BEGIN

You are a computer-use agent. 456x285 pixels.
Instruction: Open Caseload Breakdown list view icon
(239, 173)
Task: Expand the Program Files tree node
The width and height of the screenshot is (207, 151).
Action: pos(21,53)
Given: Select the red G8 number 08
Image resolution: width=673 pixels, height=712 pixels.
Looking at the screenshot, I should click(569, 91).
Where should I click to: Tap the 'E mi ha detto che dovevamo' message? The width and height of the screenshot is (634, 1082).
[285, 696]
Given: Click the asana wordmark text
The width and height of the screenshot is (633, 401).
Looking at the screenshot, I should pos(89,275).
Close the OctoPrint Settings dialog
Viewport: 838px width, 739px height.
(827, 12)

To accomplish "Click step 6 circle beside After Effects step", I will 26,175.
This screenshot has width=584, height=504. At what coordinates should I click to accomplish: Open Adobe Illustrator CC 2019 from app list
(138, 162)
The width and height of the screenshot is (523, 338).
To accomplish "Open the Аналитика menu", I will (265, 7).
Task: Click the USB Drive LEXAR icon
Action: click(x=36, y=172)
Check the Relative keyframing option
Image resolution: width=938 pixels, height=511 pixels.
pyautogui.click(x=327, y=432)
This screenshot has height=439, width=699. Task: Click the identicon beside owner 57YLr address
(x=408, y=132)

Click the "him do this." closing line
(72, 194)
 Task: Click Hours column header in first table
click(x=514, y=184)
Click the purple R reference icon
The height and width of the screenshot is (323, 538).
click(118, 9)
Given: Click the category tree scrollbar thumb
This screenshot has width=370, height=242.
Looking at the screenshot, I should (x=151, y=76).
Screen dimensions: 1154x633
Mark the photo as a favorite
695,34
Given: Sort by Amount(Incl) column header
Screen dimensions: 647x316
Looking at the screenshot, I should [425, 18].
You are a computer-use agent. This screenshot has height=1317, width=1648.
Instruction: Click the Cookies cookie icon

END

Once the line with "This screenshot has width=370, height=242." has been found in the records above, retype it and every line after it exactly, and include nothing else.

▶ [Solution to this task]
This screenshot has width=370, height=242.
Looking at the screenshot, I should (x=151, y=76).
Screen dimensions: 1154x633
Mark the photo as a favorite
695,34
Given: Sort by Amount(Incl) column header
Screen dimensions: 647x316
Looking at the screenshot, I should [425, 18].
You are a computer-use agent. This screenshot has height=1317, width=1648.
Instruction: Click the Cookies cookie icon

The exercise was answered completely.